::: Excerpt :::

French efforts to market civilian technologies conflicted directly with
U.S. interpretations of MTCR guidelines during the 1989 controversy over
Arianespace's proposed sale of Viking rocket motors to Brazil. 23 At the
time, the Brazilian weapons industry had been supplying arms to Iraq for
the war with Iran and was developing close ties with Libya. The French
claimed that the transfer was designated for the Brazilian space launch
vehicle and that adequate safeguards would be in place to block diversion
to military purposes or to third parties. Under U.S. pressure, Arianespace
eventually withdrew its offer. 24 In May 1991, the French government
proposed expanding the MTCR to "lay down rules to promote civilian
cooperation in space, while averting the dangers of diversion of technology
for the purpose of developing a military ballistic capability." 25 More
recently, in 1997, France and Brazil began talks on joint development of a
small launch vehicle capable of carrying a 500-1,000-kilogram payload into
orbit. 26
The French export control system bases itself on two World War II-vintage
administrative decrees, whereby the government exercises exclusive
authority over import and export of war materiel. 27 The nonproliferation
regimes have also been promulgated by administrative decree, with the MTCR
officially entering into force on November 10, 1990. Most of the
decision-making authority for export permission rests with an
interministerial commission composed of representatives of the Ministries
of Foreign Affairs, Defense, Industry, Finance, and Foreign Trade. The
Customs and Excise Department of the Ministry of Finance exercises
licensing, implementation, and enforcement authority.
In reality, because the French armaments sector is so heavily controlled by
the government, the Defense Ministry--and, specifically, the Director of
International Relations at the Délégation Générale des Armements
(DGA)--have considerable power over transfers of weapons and related
technology. 28 Historically, the DGA's role has been that of promoter of
arms exports.
One area of contention over MTCR compliance relates to French interest in
marketing its Apache family of cruise missiles. French officials assert
that the Apache AP (designated for export) is not covered by MTCR
restrictions, since it has a 140-kilometer range and 520-kilogram
submunition package. 29 However, the Apache AP could conceivably be
launched at a sufficiently high altitude to fly at least 300 kilometers and
therefore come within the MTCR parameters. Alternatively, a buyer could
extend the range by reducing the payload. France has indicated its
intention (over U.S. objections) to sell the Apache to the United Arab
Emirates. 30
Italy
Italy's relatively lax enforcement of its export control commitments in the
1980s was tightened by new legislation following the Gulf War. Law No. 185
("New Provisions Governing the Export, Import and Transit of Armaments") of
July 9, 1990 cracked down on the weapons trade, and Law No. 222 of February
27, 1992 increased regulation of dual-use items and technologies. 31 An
interministerial committee chaired by the Prime Minister determines general
export control policy under the two laws, while a consultative commission,
chaired by a Foreign Ministry official, provides advice on specific export
license authorizations. The Defense Ministry Control List, established
under Law No. 185, incorporates the MTCR List. Only companies certified on
the National Registry of Weapons Producers, administered by the Defense
Ministry, have the right to import, export, or trans-ship items controlled
under Law No. 185.

:::

Your goal:
For each statement below, answer yes or no according to the export controls excerpt, and quote the words of the excerpt that decide it.
1. Arianespace eventually withdrew its offer to sell Viking rocket motors to Brazil.
2. In France, the MTCR officially entered into force on November 10, 1991.
3. Under Italy's Law No. 185, any company may export the items that law controls.
The lines that come next are separate material, unrelated to the export controls excerpt.

::: Given data :::

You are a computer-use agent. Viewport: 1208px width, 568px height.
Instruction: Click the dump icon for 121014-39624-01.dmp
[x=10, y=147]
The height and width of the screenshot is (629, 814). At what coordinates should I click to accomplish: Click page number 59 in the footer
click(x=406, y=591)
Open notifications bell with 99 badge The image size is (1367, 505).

:::
::: Given data :::

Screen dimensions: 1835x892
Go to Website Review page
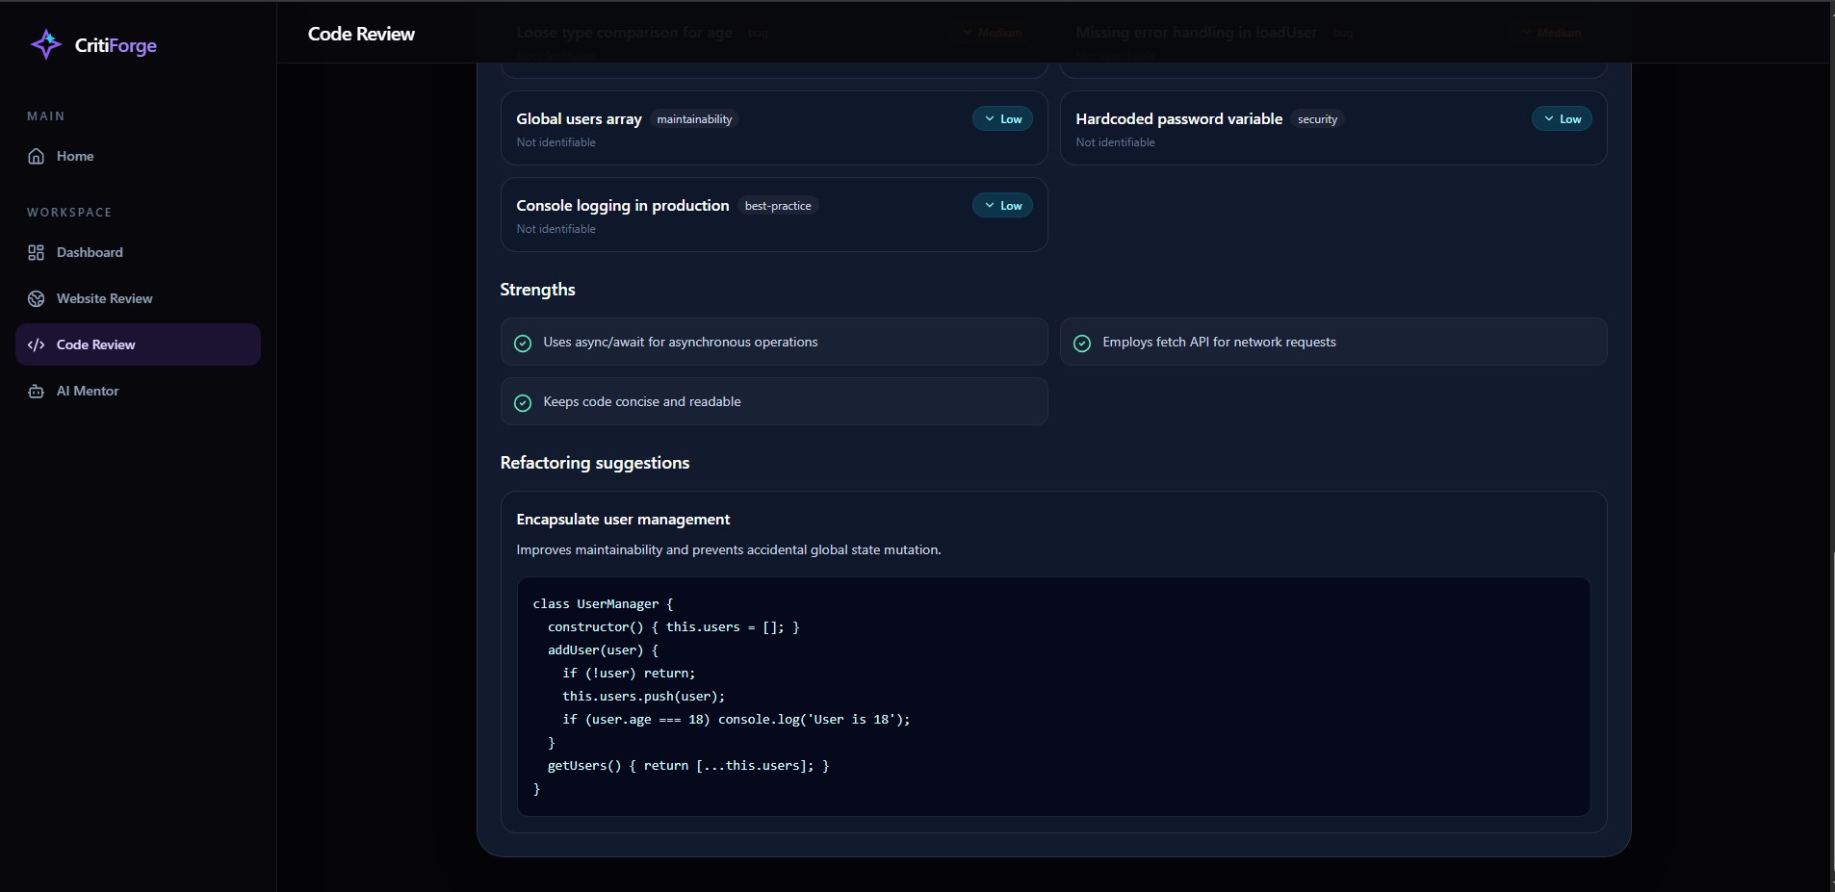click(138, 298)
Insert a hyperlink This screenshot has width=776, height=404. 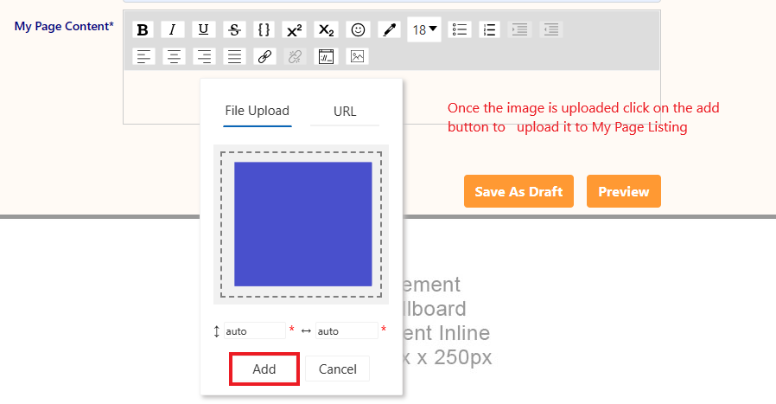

:::

Output for this exercise:
1. Yes: "Under U.S. pressure, Arianespace eventually withdrew its offer."
2. No: "with the MTCR officially entering into force on November 10, 1990."
3. No: "Only companies certified on the National Registry of Weapons Producers, administered by the Defense Ministry, have the right to import, export, or trans-ship items controlled under Law No. 185."